The idea was raised again following a Sean O’Rourke interview with RTÉ director general Dee Forbes on the subject of the station’s finances, during which she mentioned the fabulous value-for money of the RTÉ TV licence.

“The licence fee [€160] is 40 cents a day. That’s what it costs the Irish viewer. I think that’s incredible value for money. Quite honestly I think it should be double that”, she told the mid-morning show. “Look at the Scandinavian markets where the licence fee is double that and you see what they’re getting for that. The more money we have to play with content the more we can do. The case we’re in now is critical. We’re fighting for survival as an organisation. What I have to do, along with the team here, is ensure that we do survive”.

There followed a flurry of RTÉ stories, as Forbes was forced to clarify she was not saying the licence fee should be doubled, minister Denis Naughten effectively ruled out any fee increase, and the usual stories about who might take over licence collections to reducing the non-payment rate (estimated at 15 percent of the 92% of households that have a TV) were reheated.

The station had a €2.8m deficit in 2015 and the 2016 figure is expected to be multiples of that figure, for reasons ranging from the expense of covering the Olympics to the decline in UK-based advertisers due to Brexit. In January 2017, it announced plans to sell off part of its prime Donnybrook campus.

A few days after Forbes’ interview, the “content tax” on all screens larger that eleven inches resurfaced.

Having already been put on hold once, a broad-based broadcasting tax seems unlikely to succeed a second time. Memories of the backlash against water charges are still fresh.
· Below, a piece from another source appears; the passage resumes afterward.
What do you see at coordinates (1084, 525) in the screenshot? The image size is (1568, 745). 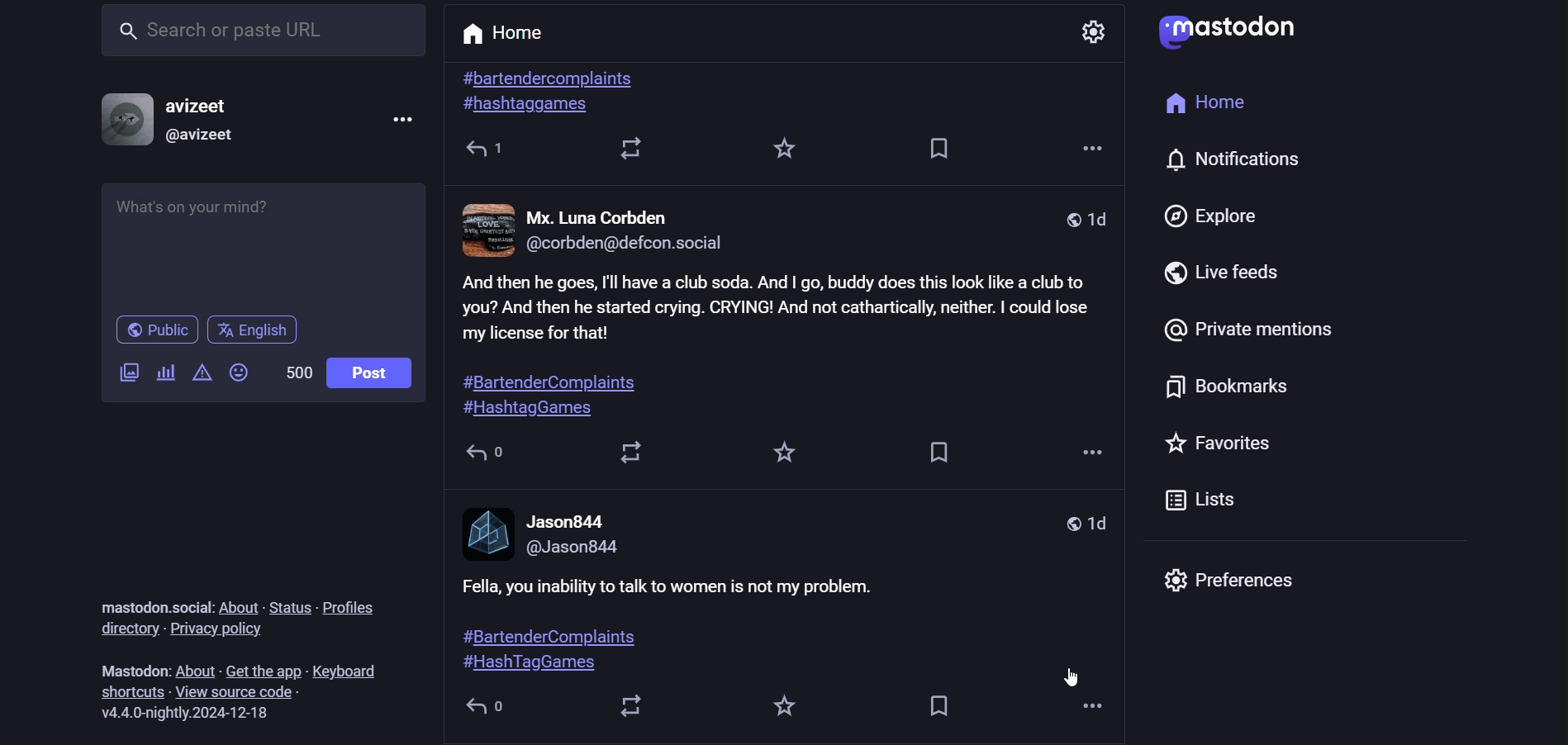 I see `1d` at bounding box center [1084, 525].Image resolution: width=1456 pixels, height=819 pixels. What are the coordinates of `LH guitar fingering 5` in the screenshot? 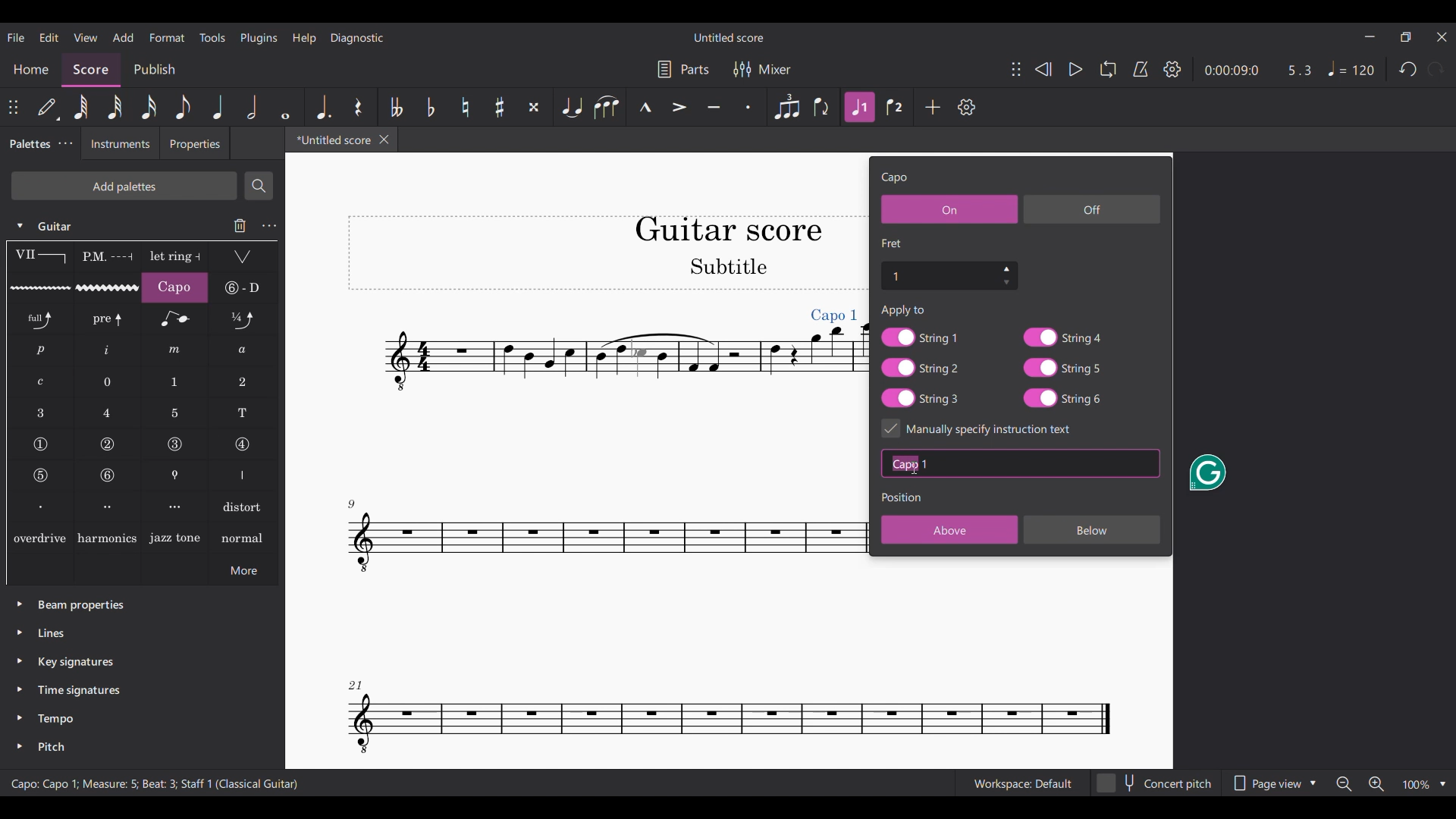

However, the idea now seems to be institutionally embedded.

Quite conceivably, after a few years and the next round of electoral musical chairs, one could foresee a Fianna Fáil (or possibly Sinn Féin) minister propose an amalgamated Home Tax, which would incorporate a broadcasting charge to finance RTÉ alongside the existing property tax, refuse charges, and perhaps even water charges. It would be marketed as an efficiency, so that harried taxpayers would only have to keep track of one tax bill instead of several. Italy, Greece, and Portugal take their fees as part of household electricity bills.

By then, RTÉ may have stemmed the flow temporarily by selling off some of the family silver and organising another round of redundancies, but it will still be caught in a downward spiral as advertising migrates to the behemoths of Google and Facebook.

Of the fee, approximately 85% goes to RTÉ to carry it out its Public Service Media commitments. A further 7% is paid to the Broadcasting Authority of Ireland for the operation of the Broadcasting Funding Scheme, TG4 also receives €9.24m per annum and An Post is paid approximately 6% of the fee in respect of TV licence collection activities.

Dee Forbes did have a point when she spoke about the value the station offers at “40 cents a day”. Denmark, a country with only a slightly larger population, charges €322 for a TV licence, over twice the Irish rate. In addition, the licence is not restricted to TVs, but can also apply to computer screens. The results of that greater investment can be been seen on Irish TV and other screens, where viewers are familiar with successful exports like ‘Borgen’ and ‘The Bridge’.

Everyone in Ireland benefits from a financially healthy RTE, not least because occasionally ‘Prime Time’ or ‘This Week’ can spend half an hour dissecting the latest HSE or Garda omnishambles, and someone has to do that work. And a financially healthier firm would also have the resources to produce two or three high-quality programmes a year which it could export to other TV markets, earning additional revenue. But persuading the multitude that they need to pay more for RTÉ when presented with, for example, Ryan Tubridy’s annual salary, may be an uphill climb too far for Ireland’s politicians.